**Exercise objective**
Which of the lines below contain the string "dimensions"? Pull each one out of the data.

**The input**
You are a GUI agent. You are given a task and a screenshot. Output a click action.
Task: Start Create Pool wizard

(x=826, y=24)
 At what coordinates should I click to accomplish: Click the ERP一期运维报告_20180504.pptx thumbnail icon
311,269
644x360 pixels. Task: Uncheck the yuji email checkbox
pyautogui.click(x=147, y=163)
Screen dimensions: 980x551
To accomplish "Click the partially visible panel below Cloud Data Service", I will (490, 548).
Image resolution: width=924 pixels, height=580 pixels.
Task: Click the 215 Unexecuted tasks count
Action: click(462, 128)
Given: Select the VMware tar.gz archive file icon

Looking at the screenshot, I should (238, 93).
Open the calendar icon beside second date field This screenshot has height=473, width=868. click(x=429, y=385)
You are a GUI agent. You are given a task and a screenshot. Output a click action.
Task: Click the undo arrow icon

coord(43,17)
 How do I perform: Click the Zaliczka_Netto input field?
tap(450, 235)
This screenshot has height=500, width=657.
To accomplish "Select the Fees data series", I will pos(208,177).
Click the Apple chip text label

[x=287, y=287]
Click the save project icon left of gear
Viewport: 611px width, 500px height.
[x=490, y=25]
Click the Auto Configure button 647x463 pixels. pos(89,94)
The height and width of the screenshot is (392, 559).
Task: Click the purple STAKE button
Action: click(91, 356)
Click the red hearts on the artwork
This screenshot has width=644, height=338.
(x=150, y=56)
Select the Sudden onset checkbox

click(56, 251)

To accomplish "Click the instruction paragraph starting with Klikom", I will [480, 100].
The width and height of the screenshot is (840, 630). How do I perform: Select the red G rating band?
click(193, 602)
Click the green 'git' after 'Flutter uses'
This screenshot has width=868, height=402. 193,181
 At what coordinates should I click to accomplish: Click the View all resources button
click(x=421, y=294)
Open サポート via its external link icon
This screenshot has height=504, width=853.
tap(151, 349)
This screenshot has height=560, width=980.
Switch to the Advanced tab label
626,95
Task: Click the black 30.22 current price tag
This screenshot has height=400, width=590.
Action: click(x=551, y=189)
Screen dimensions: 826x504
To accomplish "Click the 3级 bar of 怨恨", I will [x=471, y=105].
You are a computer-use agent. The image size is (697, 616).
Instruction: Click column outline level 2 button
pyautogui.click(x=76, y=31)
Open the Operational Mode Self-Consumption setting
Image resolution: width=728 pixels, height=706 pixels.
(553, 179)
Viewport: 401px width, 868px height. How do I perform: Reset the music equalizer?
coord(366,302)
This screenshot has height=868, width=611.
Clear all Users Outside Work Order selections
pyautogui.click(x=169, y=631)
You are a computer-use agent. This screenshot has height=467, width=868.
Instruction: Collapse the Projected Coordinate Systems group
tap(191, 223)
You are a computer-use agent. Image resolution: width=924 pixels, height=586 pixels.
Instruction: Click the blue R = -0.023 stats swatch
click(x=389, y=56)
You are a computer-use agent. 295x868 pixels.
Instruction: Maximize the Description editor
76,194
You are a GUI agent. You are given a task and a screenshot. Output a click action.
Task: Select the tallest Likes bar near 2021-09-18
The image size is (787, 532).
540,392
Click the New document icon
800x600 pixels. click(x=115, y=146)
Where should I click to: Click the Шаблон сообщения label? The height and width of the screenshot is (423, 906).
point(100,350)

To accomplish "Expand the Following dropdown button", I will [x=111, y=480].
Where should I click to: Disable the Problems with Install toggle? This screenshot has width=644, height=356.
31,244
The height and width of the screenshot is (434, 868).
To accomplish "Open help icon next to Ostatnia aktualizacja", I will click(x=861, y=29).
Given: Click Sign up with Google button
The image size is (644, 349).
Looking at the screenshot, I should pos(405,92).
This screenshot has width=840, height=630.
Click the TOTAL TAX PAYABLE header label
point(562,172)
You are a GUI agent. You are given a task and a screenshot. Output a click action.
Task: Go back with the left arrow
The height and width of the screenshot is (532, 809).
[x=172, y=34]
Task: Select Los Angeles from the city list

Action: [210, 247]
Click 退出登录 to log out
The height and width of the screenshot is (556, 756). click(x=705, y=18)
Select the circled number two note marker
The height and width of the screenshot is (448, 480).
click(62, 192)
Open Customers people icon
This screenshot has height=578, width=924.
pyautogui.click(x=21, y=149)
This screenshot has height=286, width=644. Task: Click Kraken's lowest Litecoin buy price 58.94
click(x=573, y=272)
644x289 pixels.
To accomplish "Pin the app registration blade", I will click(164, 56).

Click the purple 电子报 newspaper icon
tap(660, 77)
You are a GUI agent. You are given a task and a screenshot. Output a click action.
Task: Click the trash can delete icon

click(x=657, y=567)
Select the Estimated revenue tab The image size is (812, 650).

**Solution for this problem**
Screen dimensions: 980x551
Screen dimensions: 826x504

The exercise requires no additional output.